Leitsatz

Das FG hat einem Kläger für ein Verfahren, in dem strittig ist, ob Rentenversicherungsbeiträge vorweggenommene Werbungskosten darstellen, Prozesskostenhilfe gewährt.

 

Sachverhalt

Das FG hatte darüber zu entscheiden, ob dem Kläger für ein Hauptsacheverfahren, in dem die Frage der Berücksichtigung von Rentenversicherungsbeiträgen als vorab veranlasste Werbungskosten strittig ist, Prozesskostenhilfe gewährt werden kann. Diese Frage ist im Hauptsacheverfahren von zentraler Bedeutung, da bei Annahme vorweggenommener Werbungskosten negative sonstige Einkünfte vorliegen, die letztlich dazu führen, dass der für die Gewährung des Kinderfreibetrags maßgebende Grenzbetrag des § 32 Abs. 4 EStG zusammen mit den anderen Einkünften des Kindes nicht überschritten wird.

 

Entscheidung

Das Gericht gewährte die beantragte Prozesskostenhilfe, weil bei summarischer Prüfung die Klage nicht mutwillig erhoben wurde und sie hinreichend Aussicht auf Erfolg hat. Nach der Überzeugung des Gerichts ist nämlich ernsthaft in Betracht zu ziehen, dass die von Arbeitnehmern gezahlten Rentenversicherungsbeiträge bei der Ermittlung des Einkommens nicht nur als (beschränkt) abziehbare Sonderausgaben, sondern als (unbeschränkt) abzugsfähige Werbungskosten zu berücksichtigen sind.

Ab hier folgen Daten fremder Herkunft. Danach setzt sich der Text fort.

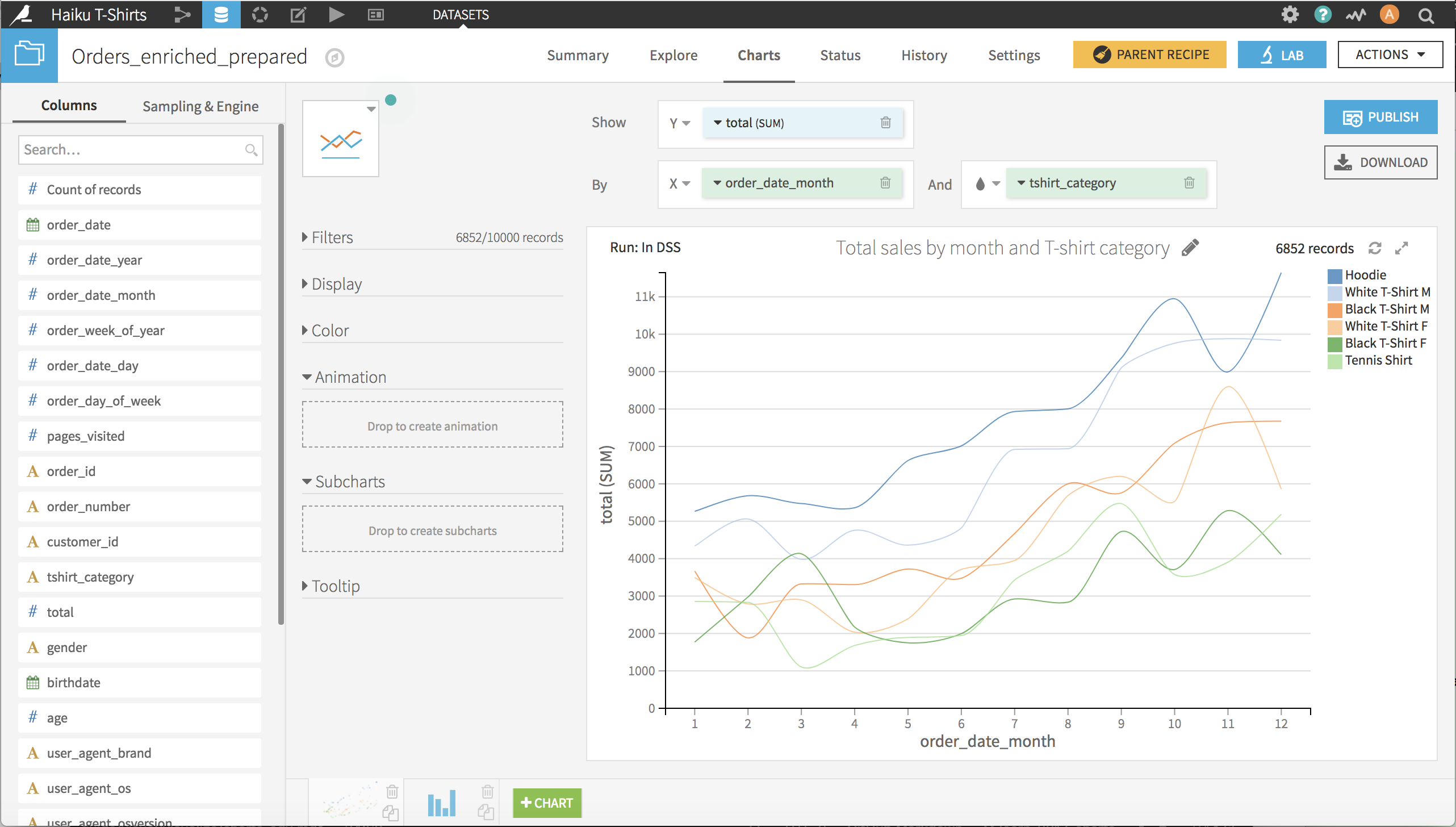
Task: Click the chart type thumbnail preview
Action: pos(340,140)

Dieses gilt jedenfalls dann, wenn schon heute feststeht, dass nach der gesetzlichen Neuregelung auf Grund des Alterseinkünftegesetzes der Rentenbezug zu 100 % steuerpflichtig sein wird. Nach der für die Streitjahre geltenden Fassung des EStG sind Sonderausgaben nämlich (nur) Aufwendungen, die weder Betriebsausgaben noch Werbungskosten sind, so dass (rechtslogisch) vorrangig zu prüfen ist, ob Rentenversicherungsbeiträge (vorab veranlasste) Werbungskosten sind. In diesem Zusammenhang führt nach der Überzeugung des Gerichts auch der Hinweis auf die BFH-Rechtsprechung, wonach das Bundesverfassungsgericht die Einordnung der Rentenversicherungsbeiträge als (beschränkt abzugsfähige) Sonderausgaben nicht beanstandet hat zu keiner anderen Würdigung, weil der Beschluss des Verfassungsgerichts zur alten Rechtslage (vor 2005) ergangen ist.

Der Beschluss ist rechtskräftig.

 

Hinweis

Die Prozesskostenhilfe wird lediglich auf Grund einer summarischen Prüfung gezahlt. Ob der Beschluss damit eine Signalwirkung hat, bleibt abzuwarten.

Wendet man die ab Veranlagungszeitraum 2005 geltenden Regelungen nach dem Alterseinkünftegesetz an, wachsen die Bedenken an der Richtigkeit des steuersystematischen Ansatzes. Unabhängig von der Frage, ob für die strittigen Aufwendungen rechtslogisch bereits ein Werbungskostenabzug zu gewähren ist, können unter Geltung des neuen Sonderausgabenabzugs nach dem Alterseinkünftegesetz die Beiträge zur gesetzlichen Rentenversicherung zwar in wesentlich größerem Umfang nach § 10 Abs. 1 Nr. 2a EStG aber immer noch nur in beschränktem Maß als Sonderausgaben geltend gemacht werden. Zum Ausgleich für die vom Gesetzgeber angeordnete größere Steuerfreistellung wird allerdings jährlich steigend die nachgelagerte Besteuerung für die Rentenzahlungen aus der gesetzlichen Rentenversicherung eingeführt, so dass im Jahre 2040 diese Renten im Gegensatz zum bisherigen Recht voll nachgelagert besteuert werden. Festzuhalten bleibt: Allein der Umfang der als Sonderausgabe abziehbaren Beiträge zur gesetzlichen Rentenversicherung passt nicht zum Ausmaß der nachgelagerten Besteuerung in der Auszahlungsphase.

Beim BFH ist unter dem Az. X R 11/05 mittlerweile ein entsprechendes Parallelverfahren anhängig. Bis zu einer Entscheidung in der Hauptsache sollten vergleichbare Fälle vorsorglich mit dem Einspruch angefochten werden, soweit die Finanzverwaltung den entsprechenden Einkommensteuerbescheid nicht von sich aus in dieser Frage gem. § 165 AO vorläufig erteilt hat.